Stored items

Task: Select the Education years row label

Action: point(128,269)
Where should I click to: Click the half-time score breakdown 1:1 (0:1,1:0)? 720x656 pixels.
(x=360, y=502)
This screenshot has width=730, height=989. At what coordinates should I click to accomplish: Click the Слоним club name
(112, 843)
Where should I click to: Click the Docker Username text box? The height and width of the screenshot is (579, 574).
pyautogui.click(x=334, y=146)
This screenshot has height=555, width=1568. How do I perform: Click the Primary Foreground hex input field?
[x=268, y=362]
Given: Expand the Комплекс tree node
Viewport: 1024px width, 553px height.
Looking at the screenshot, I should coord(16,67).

__WHAT YOU SHOULD DO__
Nothing but the lines from the one holding "Where should I click to: Click the Docker" through the last line of the data may be output, and each must match exactly.

__EXPECTED ANSWER__
Where should I click to: Click the Docker Username text box? The height and width of the screenshot is (579, 574).
pyautogui.click(x=334, y=146)
This screenshot has height=555, width=1568. How do I perform: Click the Primary Foreground hex input field?
[x=268, y=362]
Given: Expand the Комплекс tree node
Viewport: 1024px width, 553px height.
Looking at the screenshot, I should coord(16,67).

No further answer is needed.